Yıllar sonra Demirel, cumhurbaşkanı olmuştu. Mahzuni Şerif ise Ozanlar Derneği genel başkanıydı. Bir vesileyle ozanların Çankaya Köşkü'ne gitmesi gerekti. Dernek olarak hep beraber köşke çıktılar. Mahzuni, yıllarca hakkında ağır türküler yazdığı Süleyman Demirel ile artık karşı karşıyaydı. Demirel, Mahzuni'yi diğer ozanları karşıladığı gibi kapıda gülerek karşıladı, buyur etti. Salona geçildi. Sohbetler edildi.

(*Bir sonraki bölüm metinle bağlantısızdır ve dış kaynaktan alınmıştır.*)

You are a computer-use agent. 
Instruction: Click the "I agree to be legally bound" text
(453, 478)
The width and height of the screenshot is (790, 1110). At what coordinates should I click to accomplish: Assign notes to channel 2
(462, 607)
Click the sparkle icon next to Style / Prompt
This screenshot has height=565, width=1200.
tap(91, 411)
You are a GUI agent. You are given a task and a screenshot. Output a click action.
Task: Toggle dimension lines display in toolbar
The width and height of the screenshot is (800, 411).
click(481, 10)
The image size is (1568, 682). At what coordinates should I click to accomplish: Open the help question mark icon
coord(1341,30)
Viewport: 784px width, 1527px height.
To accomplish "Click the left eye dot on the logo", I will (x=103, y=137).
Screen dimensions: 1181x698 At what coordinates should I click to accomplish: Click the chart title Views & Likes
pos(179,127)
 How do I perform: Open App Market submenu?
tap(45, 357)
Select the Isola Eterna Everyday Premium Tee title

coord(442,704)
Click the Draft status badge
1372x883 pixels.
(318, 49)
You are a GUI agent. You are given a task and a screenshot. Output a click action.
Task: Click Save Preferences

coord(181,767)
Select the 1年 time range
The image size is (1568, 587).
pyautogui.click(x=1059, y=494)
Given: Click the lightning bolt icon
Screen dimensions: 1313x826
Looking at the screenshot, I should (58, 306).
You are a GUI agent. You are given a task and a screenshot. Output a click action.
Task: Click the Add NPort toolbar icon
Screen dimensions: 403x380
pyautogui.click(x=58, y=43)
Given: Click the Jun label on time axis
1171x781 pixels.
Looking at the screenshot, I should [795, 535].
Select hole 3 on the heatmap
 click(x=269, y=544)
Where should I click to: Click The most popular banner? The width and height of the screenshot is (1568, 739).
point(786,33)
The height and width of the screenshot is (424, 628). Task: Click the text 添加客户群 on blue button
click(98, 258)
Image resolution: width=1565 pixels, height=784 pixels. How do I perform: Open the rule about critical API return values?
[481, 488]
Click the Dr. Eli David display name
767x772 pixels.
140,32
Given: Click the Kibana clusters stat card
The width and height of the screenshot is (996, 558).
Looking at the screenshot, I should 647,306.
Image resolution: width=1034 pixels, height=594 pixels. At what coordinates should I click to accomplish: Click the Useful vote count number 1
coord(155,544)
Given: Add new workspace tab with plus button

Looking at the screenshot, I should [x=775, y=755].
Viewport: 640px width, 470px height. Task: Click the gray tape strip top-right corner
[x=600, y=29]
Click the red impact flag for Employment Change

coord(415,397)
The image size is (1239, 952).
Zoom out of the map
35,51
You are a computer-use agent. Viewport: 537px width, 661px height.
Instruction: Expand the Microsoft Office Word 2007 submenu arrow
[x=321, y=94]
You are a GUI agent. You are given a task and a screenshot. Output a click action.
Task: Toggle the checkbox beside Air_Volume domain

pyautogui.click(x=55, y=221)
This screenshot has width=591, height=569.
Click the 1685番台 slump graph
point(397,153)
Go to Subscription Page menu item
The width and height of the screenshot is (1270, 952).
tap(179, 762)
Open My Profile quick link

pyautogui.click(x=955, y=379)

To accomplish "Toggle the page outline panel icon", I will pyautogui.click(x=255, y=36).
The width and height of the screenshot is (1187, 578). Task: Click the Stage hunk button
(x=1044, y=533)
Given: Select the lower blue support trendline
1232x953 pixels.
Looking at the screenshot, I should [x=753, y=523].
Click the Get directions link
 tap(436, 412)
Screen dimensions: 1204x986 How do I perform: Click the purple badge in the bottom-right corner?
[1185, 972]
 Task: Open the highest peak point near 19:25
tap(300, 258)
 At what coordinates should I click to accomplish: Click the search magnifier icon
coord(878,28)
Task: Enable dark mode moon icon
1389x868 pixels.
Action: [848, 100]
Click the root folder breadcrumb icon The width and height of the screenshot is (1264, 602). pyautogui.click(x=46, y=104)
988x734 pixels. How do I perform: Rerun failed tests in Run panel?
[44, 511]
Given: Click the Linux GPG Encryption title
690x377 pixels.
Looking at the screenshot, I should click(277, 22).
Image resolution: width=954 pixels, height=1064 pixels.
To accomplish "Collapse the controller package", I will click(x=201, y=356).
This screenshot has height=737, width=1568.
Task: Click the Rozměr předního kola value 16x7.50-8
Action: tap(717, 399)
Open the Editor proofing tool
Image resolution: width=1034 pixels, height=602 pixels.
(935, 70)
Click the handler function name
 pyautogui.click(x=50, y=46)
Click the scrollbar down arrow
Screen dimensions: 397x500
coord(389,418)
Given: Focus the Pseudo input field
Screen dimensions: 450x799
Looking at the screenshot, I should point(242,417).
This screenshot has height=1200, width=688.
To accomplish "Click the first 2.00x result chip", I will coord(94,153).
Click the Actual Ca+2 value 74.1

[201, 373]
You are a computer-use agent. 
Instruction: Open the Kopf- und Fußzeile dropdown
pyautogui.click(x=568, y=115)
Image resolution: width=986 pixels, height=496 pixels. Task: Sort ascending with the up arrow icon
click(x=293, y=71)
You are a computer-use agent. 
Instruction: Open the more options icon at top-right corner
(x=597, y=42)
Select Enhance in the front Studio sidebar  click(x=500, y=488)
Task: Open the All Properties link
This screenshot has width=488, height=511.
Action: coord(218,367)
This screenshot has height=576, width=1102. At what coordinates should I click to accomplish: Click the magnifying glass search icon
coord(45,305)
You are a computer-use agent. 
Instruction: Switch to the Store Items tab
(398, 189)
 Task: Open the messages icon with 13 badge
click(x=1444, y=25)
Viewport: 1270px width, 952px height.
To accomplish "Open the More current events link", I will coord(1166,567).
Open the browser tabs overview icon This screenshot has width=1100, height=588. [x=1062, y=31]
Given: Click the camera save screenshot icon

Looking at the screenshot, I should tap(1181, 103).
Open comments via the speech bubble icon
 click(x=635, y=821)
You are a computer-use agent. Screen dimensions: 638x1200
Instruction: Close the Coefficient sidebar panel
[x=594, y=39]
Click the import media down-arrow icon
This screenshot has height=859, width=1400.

Bir ara Demirel, Mahzuni'ye dönüp gülerek, "Beni en çok ve en ağır eleştiren sen oldun. Ne Caferliğim kaldı ne de köyün çobanlığı. Her fırsatta benimle uğraştın." dedi. Mahzuni de aynı yüz ifadesiyle, "O zamanlar öyle gerekiyordu sayın cumhurbaşkanı." cevabını verdi. Gülüştüler. Demirel, "Sen halk ozanısın. Halkın ozanı bunu yazar da söyler de, benim kırgınlığım yok. Sen böyle yüreklice türküler yazdığın için halk ozanı oldun." diyerek hoşgörüsünü gösterdi.
Mahzuni'nin ağır eleştiri ve türkülerine hedef olan Demirel, ünlü ozan hakkında bir defa dahi yargı yoluna gitmemiş, başbakan iken, yani tüm güç elindeyken dahi herhangi bir dava açmamıştı.